• _What you will do_:
Report every line of the records below that contains the string "resolution", copying each such line in full.
──────────
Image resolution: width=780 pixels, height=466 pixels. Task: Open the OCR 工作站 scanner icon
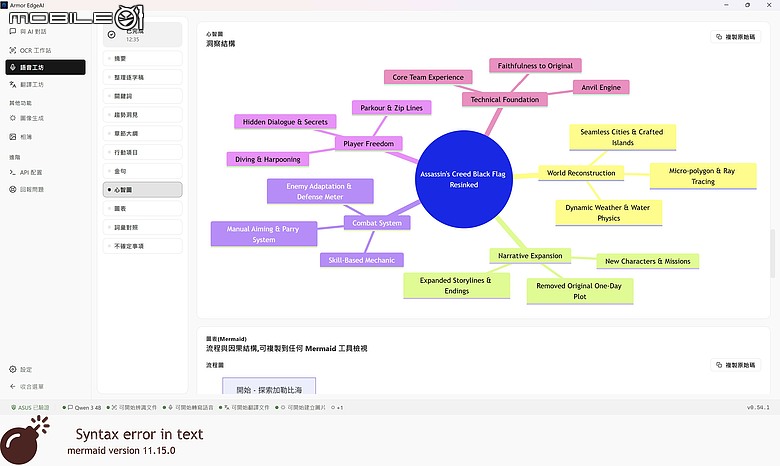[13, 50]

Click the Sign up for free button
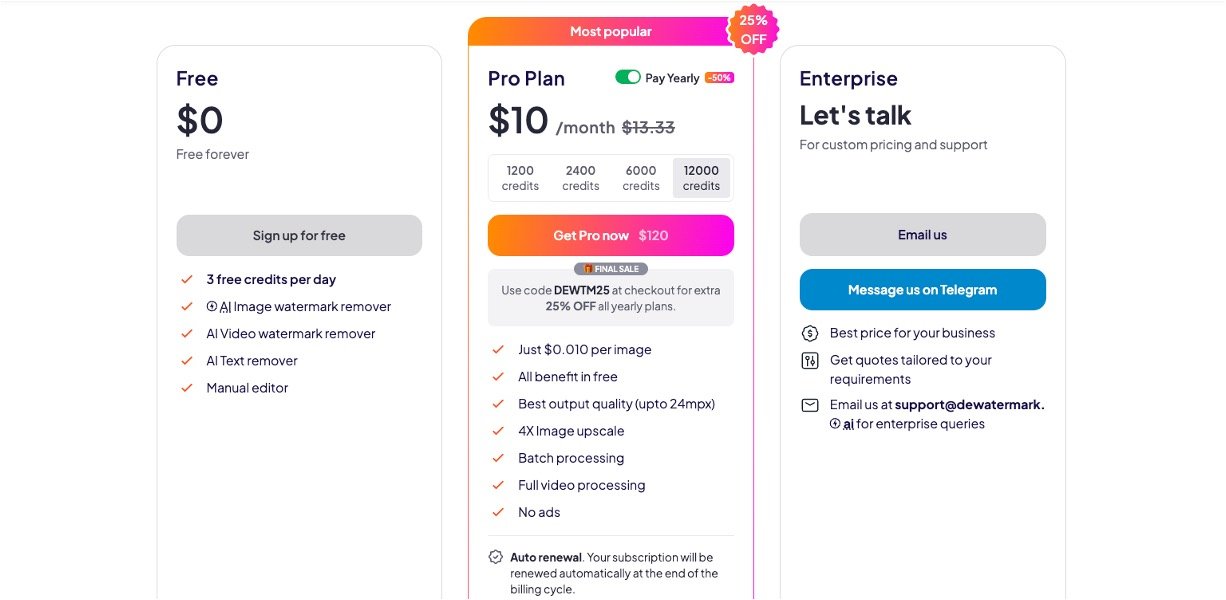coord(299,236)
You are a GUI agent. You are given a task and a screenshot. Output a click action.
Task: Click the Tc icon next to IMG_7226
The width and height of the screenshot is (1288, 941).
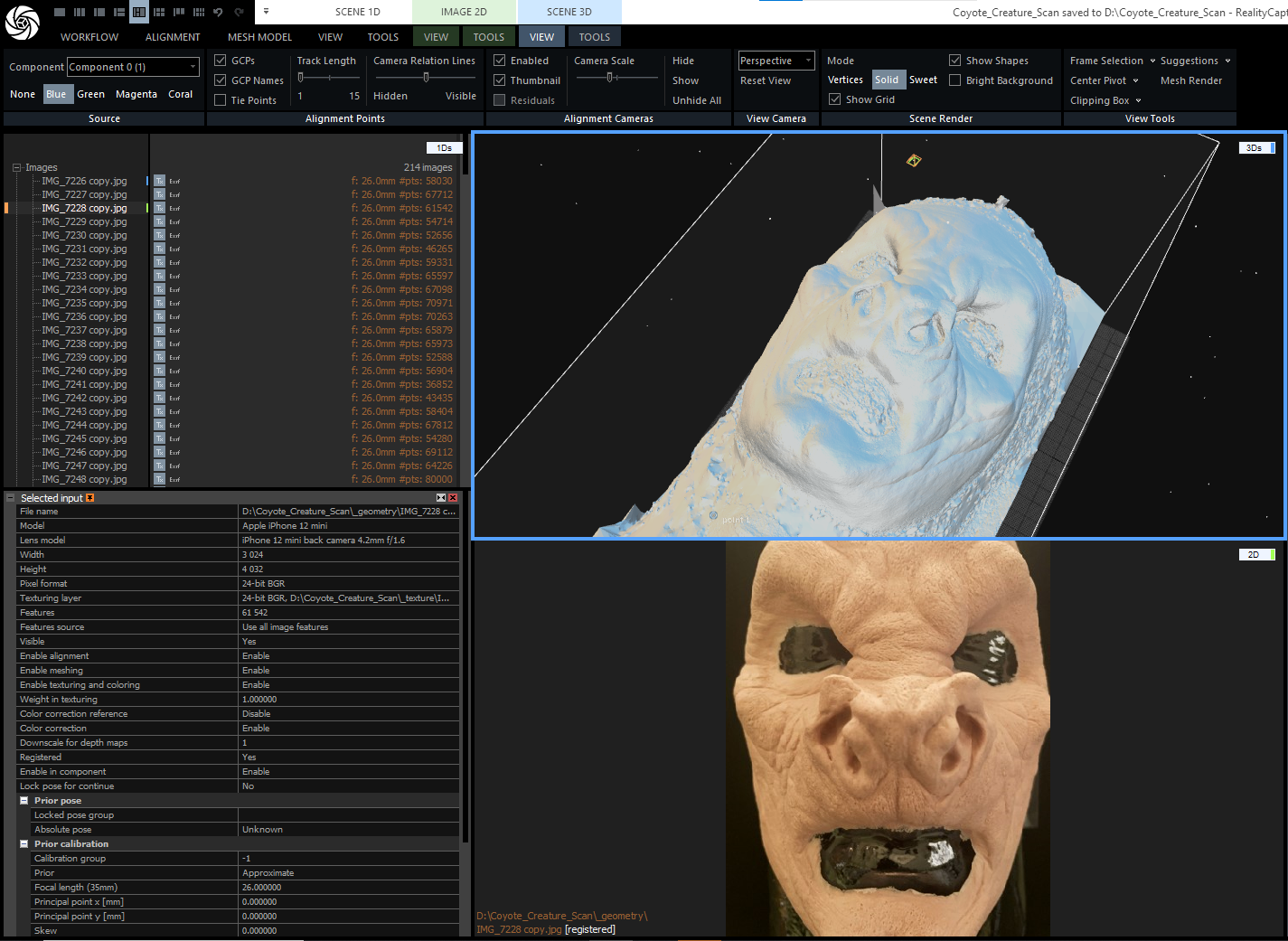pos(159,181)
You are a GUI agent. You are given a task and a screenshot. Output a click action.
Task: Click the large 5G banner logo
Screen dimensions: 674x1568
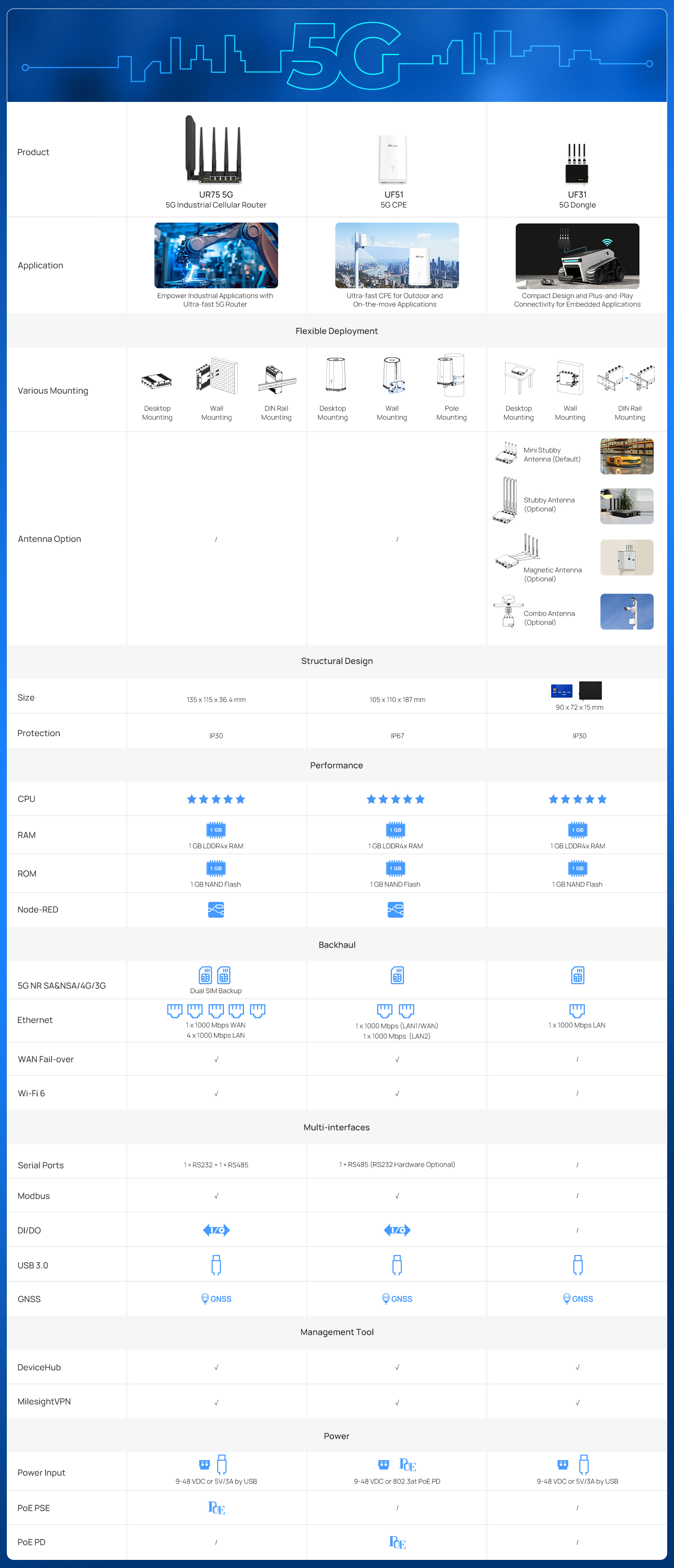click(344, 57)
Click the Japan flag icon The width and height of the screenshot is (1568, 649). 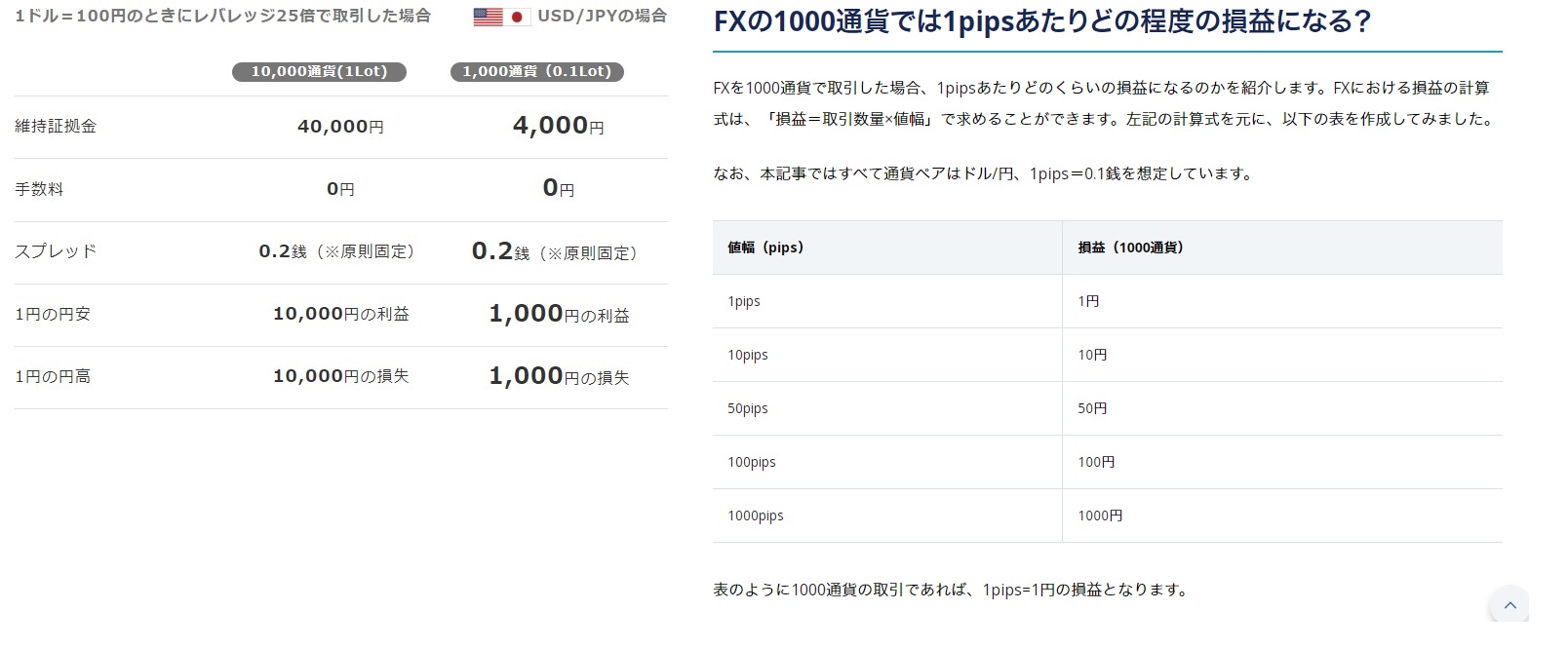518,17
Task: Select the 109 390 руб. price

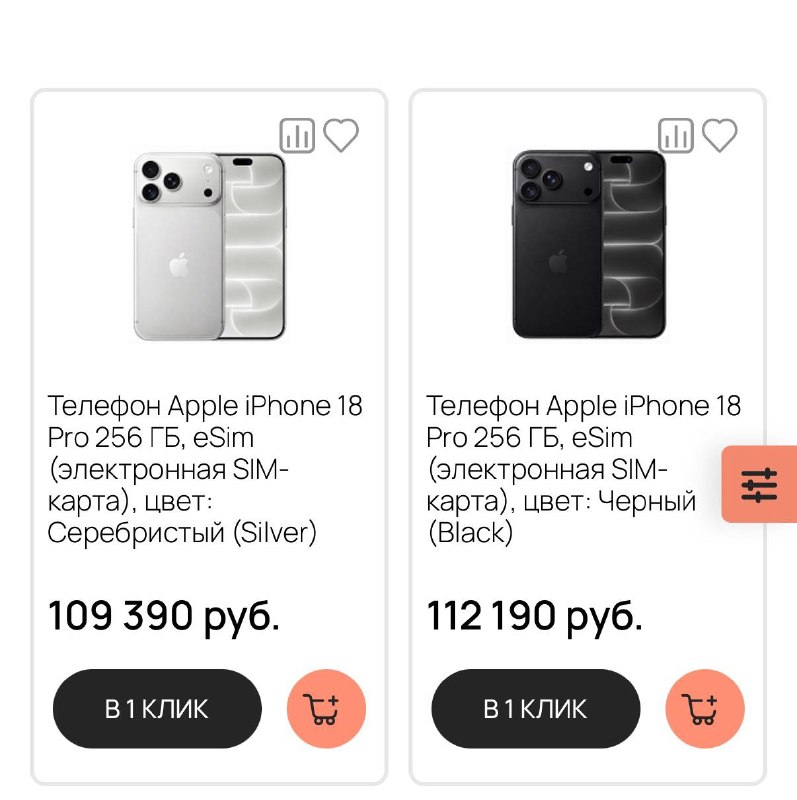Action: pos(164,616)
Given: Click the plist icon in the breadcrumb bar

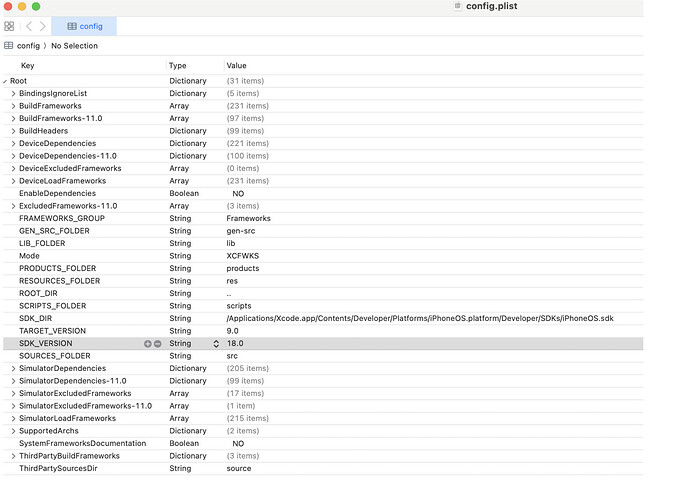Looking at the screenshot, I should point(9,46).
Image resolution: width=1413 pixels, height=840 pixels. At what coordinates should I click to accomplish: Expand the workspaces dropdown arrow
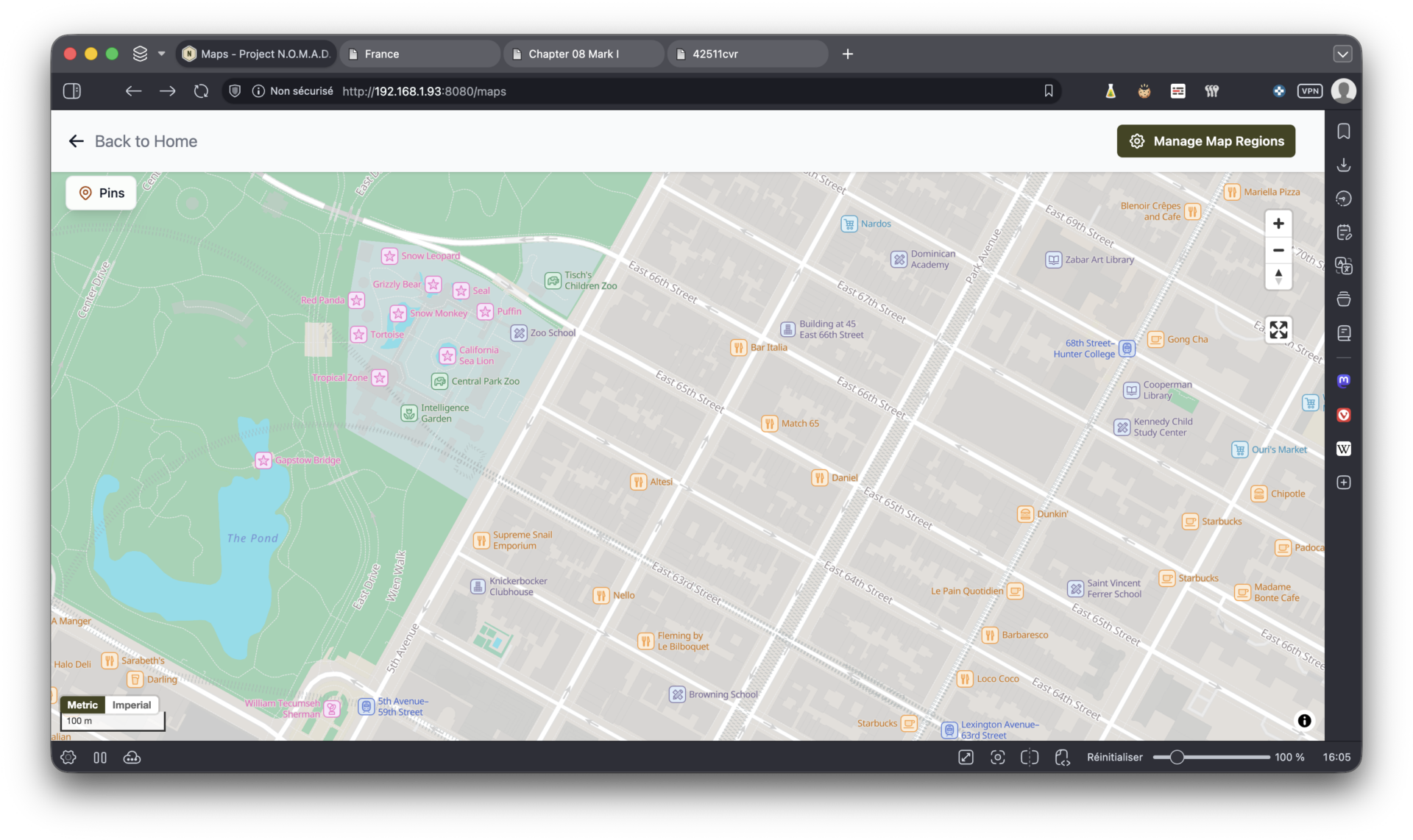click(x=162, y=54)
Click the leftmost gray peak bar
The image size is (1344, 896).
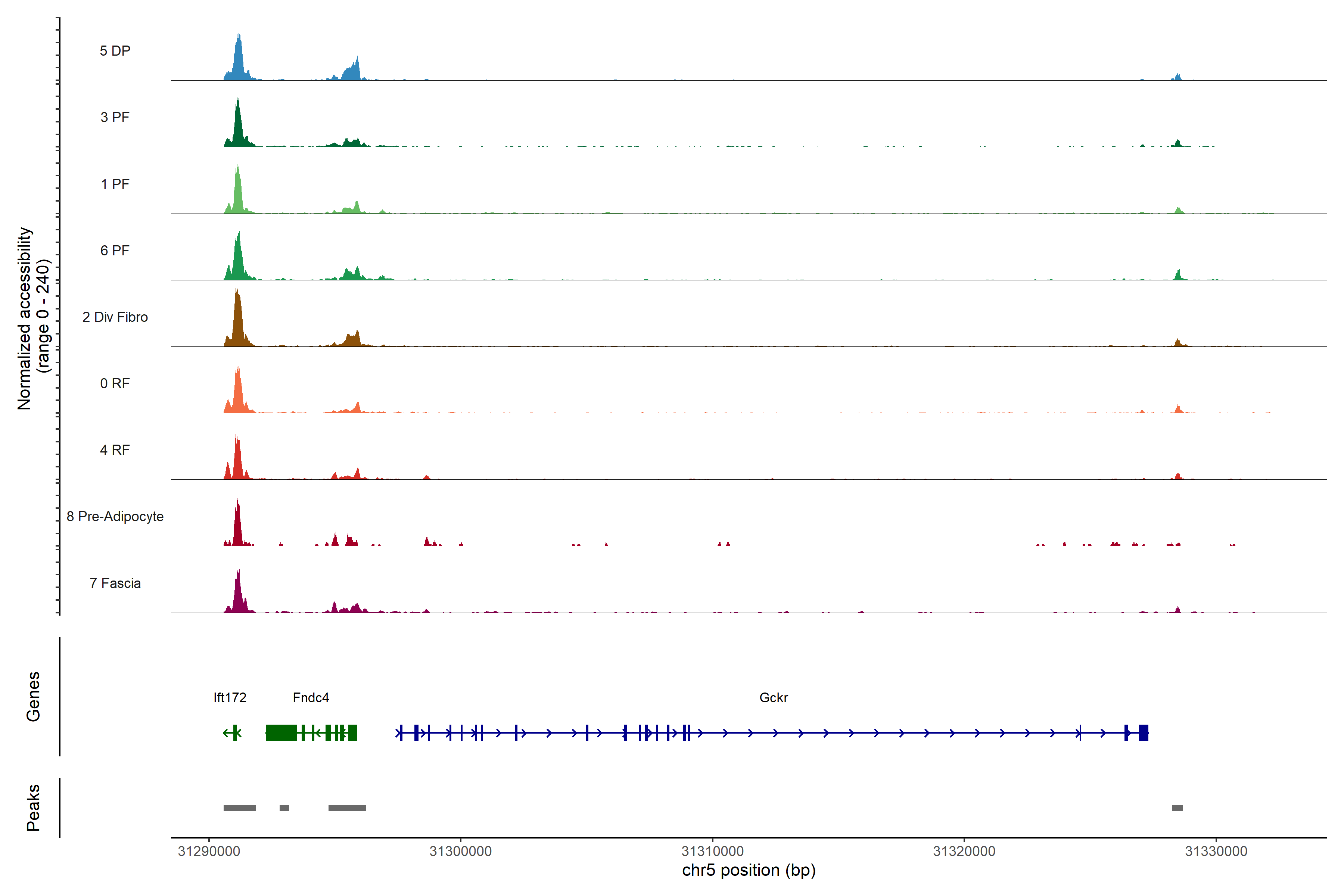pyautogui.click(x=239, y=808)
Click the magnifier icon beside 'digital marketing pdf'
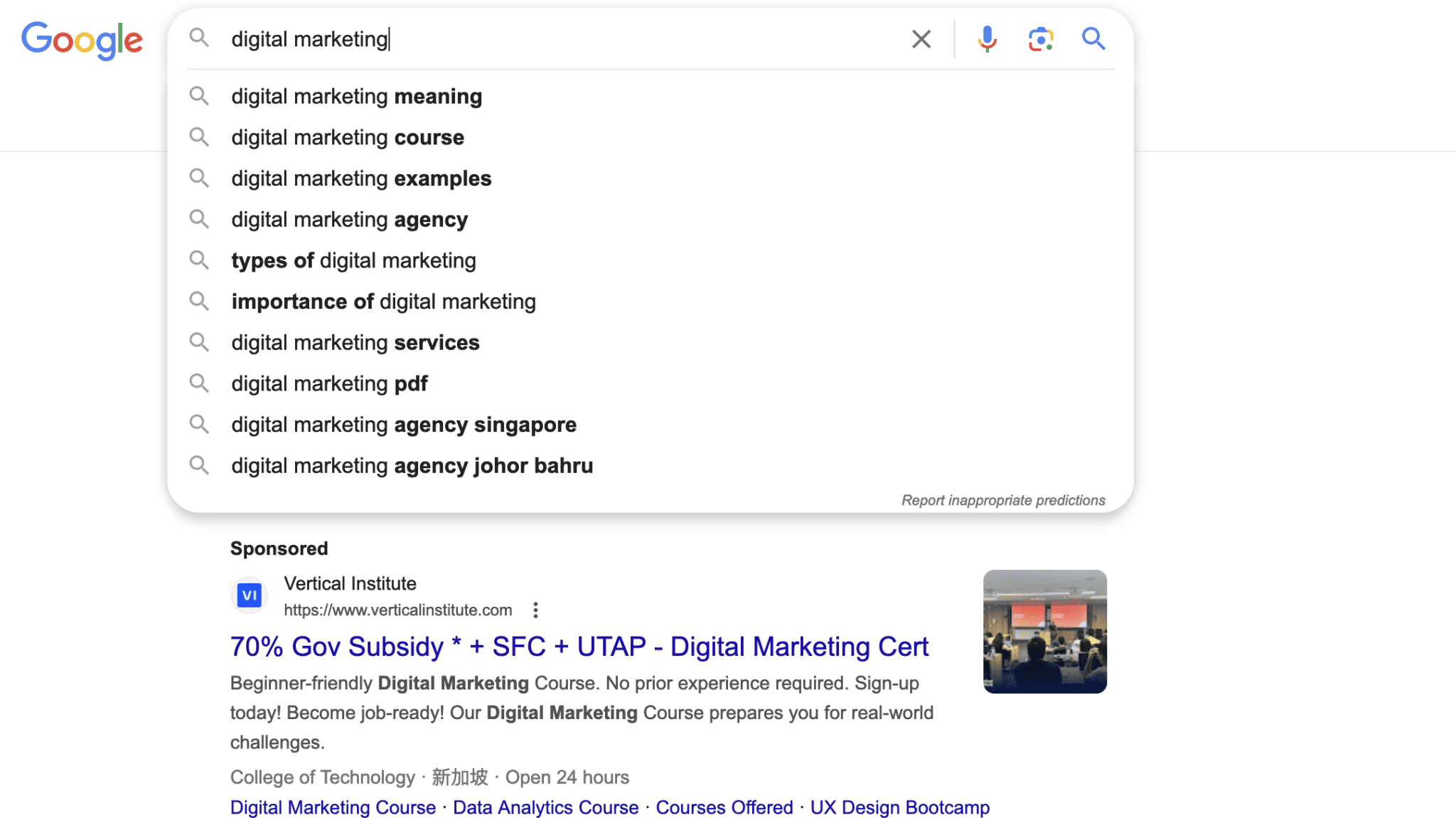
──────────
• _Solution below_:
Image resolution: width=780 pixels, height=466 pixels. Task: Open the OCR 工作站 scanner icon
Image resolution: width=1413 pixels, height=840 pixels. At what coordinates should I click to accomplish: Expand the workspaces dropdown arrow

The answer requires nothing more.